Successful businesses, Zachary believes, have ‘founders that are maniacal, bipolar and slightly crazy’. Their need to win permeates every aspect of their life and although this drives them, it also means they are difficult to work with. Zachary’s one exception was Twitter, ‘who had three co-founders, none of whom wanted to confront each other’.
Zachary believes that founders must have a clear vision of what they are trying to achieve. This means that the best pitches cause a binary reaction: love or hate. This is because if the audience shares the founder’s vision then they will love the product, but otherwise they will hate it. A product that causes reactions such as ‘oh cool’ or ‘nice’ is unlikely to get VC funding at CRV – they prefer a low probability of an enormous success over a high probability of moderate success. As you probably expect by now, Zachary’s exception was Twitter, where he said the founders basically didn’t understand why anyone would tweet for the first couple of years.
Vision is even more important than a clear path to monetization to Zachary. When he evaluates businesses he asks himself whether people love the product and whether the founders are able to develop the product to take advantage of this. It’s only then that he asks whether it seems that they can monetize. And a lack of an obvious plan to monetize isn’t a deal-breaker.
The implication of all this, which Zachary was very clear about, is that successful businesses don’t need VC funding. Equally, a failure to get VC funding doesn’t mean the business is necessarily a failure. Here capital is an accelerator, and a successful business will not be dependent on VC funding.
Throughout the talk Zachary continually referred to the fact that he’s a gut-instinct investor. But given his talk I’m not so sure it’s true. For instance, during Q&A he was pitched to by a person whose business is Uber for motorcycles. So the guy pitches that, just that, no other information, with an accent so thick you can barely make out what he’s saying, and then asks Zachary whether he thinks it’ll be a billion dollar business! Straight away Zachary says ‘no’. I’m expecting it to be over, but then Zachary continues for five minutes explaining why he thinks that way, applying some of the simple rules that he’d discussed earlier and references to data that he knew off-hand, and that I later verified to be correct.

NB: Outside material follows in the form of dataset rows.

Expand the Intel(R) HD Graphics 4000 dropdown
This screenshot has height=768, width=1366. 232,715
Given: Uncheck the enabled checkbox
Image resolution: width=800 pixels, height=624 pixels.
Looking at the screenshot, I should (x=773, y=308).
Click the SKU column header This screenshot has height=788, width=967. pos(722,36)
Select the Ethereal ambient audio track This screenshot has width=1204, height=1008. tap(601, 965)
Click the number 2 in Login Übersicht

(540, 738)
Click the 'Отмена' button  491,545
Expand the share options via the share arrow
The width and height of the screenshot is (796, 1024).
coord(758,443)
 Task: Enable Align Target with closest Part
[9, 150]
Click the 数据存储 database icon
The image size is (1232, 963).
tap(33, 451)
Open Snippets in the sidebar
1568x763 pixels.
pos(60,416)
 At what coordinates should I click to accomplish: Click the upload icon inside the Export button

Zachary’s gut just seemed to be able to do the calculations that data-driven investors require computers to do. So is he really gut-instinct investor? By now it was getting late and Zachary needed to get home to put his kids to sleep. But he left us all with his email address, and a plea to get in contact, ‘but not all tonight, otherwise I won’t be able to respond to you all’. So he mustn’t be a computer after all.